Part of the problem – and thus part of the attraction for Nutt and his peers – is that no-one knows exactly how LSD and the other psylocybins work. The most likely scenario is that they interfere with the parts of the brain which route and control much of our sensory experience. There are areas in the frontal lobe which act effectively as filters, processing the the billions of gigabytes of data the brain and body are receiving every second, prioritising some and junking others in order to give us a coherent experience of the world. It's thought that LSD messes with the filters, which means data that doesn't usually get through is suddenly available in wide-screen. In other words, it works not by adding something, but by removing. Cleansing, as Blake put it.

Like Huxley over 60 years ago, several researchers have also begun concentrating on LSD's capacity to smooth the passage between life and death.
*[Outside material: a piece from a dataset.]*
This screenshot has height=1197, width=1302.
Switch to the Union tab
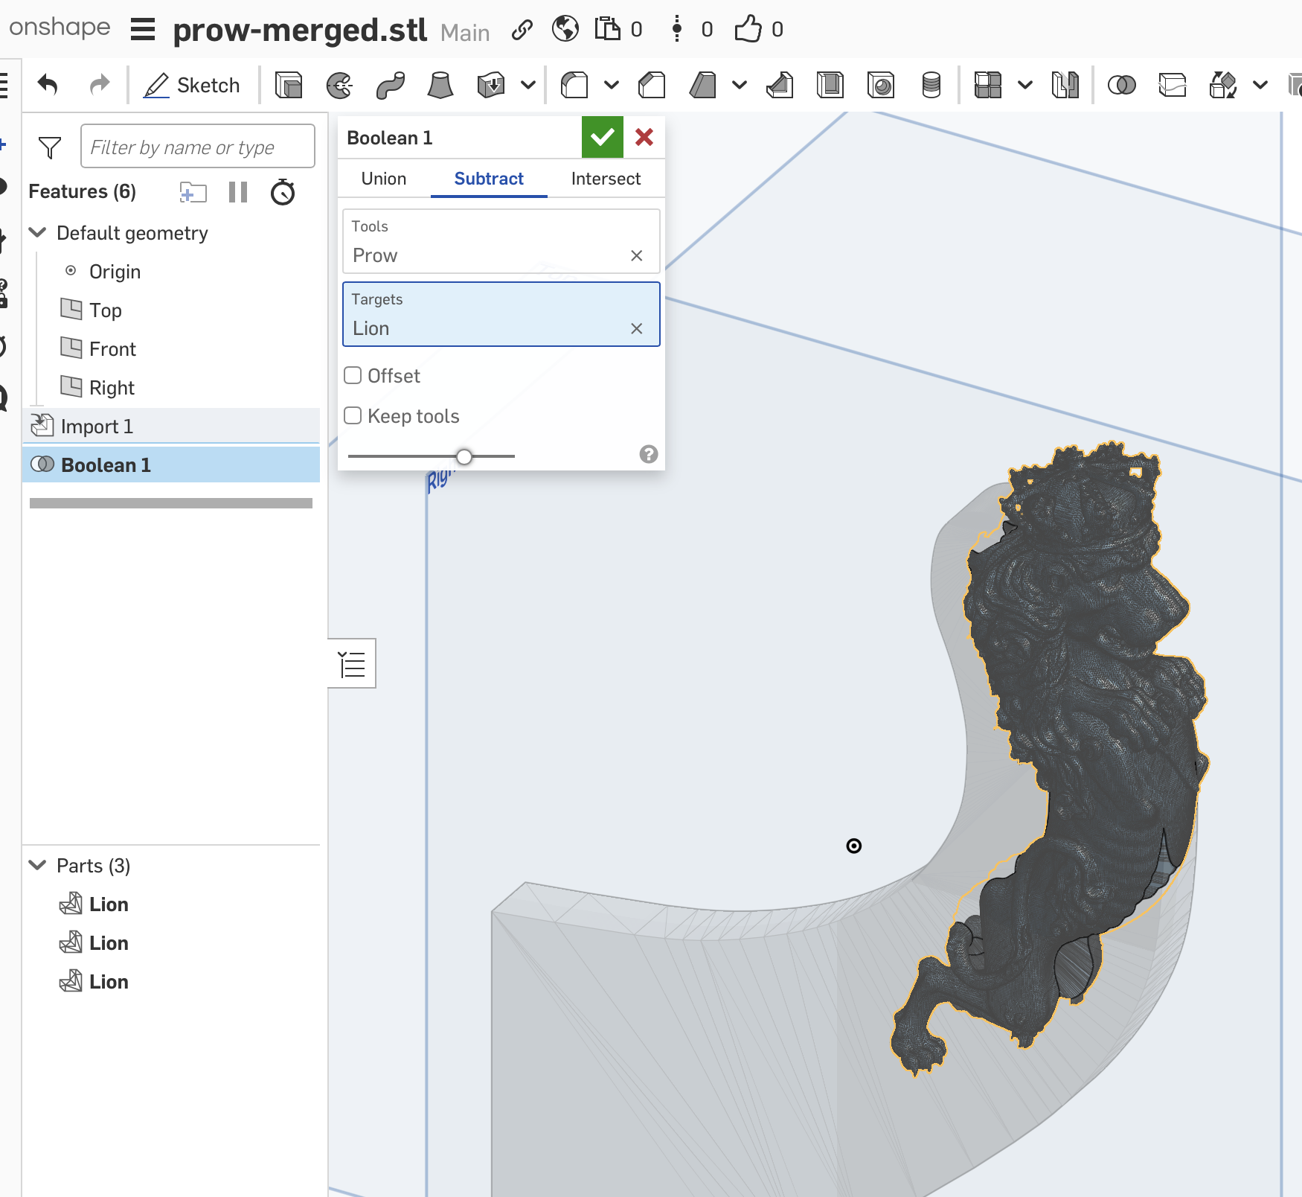click(384, 179)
In early 2014, the first study of LSD to be approved by the US Food & Drug Administration in 40 years examined the effects of the drug used in conjunction with psychotherapy on 12 terminally ill patients. Those given low doses showed no significant change – if anything, their anxiety levels increased – but those given higher doses reported lower levels of anxiety and a greater sense of peace, whether or not they'd had a good or bad trip. 'People are more scared of dying than they are of using drugs,' pointed out one of the study's main funders.

Acid's main benefits (strong effects in tiny doses, non-habit-forming) are now being investigated by those trying to find a cure for addiction. Studies over the past decade have found that LSD is slightly more effective than standard pharmacological cures for alcoholism. A 2012 trial of 500 patients showed that 59% showed reduced alcohol misuse and, 'significant beneficial effects' after taking LSD. When biologists were able to look at what happens to the brain while on hallucinogens, they discovered that some parts lit up like Christmas while others – the neuronal roundabouts and transport hubs – went suspiciously dark. Oddly enough given the visions and hallucinations which characterise acid, ecstasy and MDMA, there's no more activity in the visual cortex than normal, though there is plenty going on within the parts of the brain associated with regulation of mood. Which, combined with the subjects' reports of reduced stress and improvement in mood, further implies that maybe some of the hallucinogens have an influence on depression, anxiety and schizophrenia. Or, to put it unscientifically, if you've just seen the universe in a bowl of apples, you're maybe not so fussed about losing your job.

The Lazarus effect

Through all of this – its use first by Hofmann, then by the CIA, then by the artists and hippies and now again by the scientists – the final goal was identical. Whether for benign reasons or malign, by fair means or foul, everyone has been looking for the same treasure. LSD and the other hallucinogens seemed to provide the tools to open up the perceptions and offer a new way of seeing the world. As did another, even more effective route to altered consciousness: death.

For a long time, the vivid accounts of experiences by patients pronounced dead but later revived were dismissed as hallucinations. Just like the sufferers of phantom limb syndrome, who often reported experiencing agonising pain in an arm or leg which had long since been amputated, many of those who claimed Near-Death Experiences (NDE) were either ignored or denied. In theory, the brain stops functioning about half a minute after the heart stops beating. And, under the current definition, if for ten minutes or so there's been no detectable activity in your brain, you've got no pulse and you're not breathing, then you're dead. As a doornail. Or a parrot. Legally, morally, medically and physiologically, you've completely left the building.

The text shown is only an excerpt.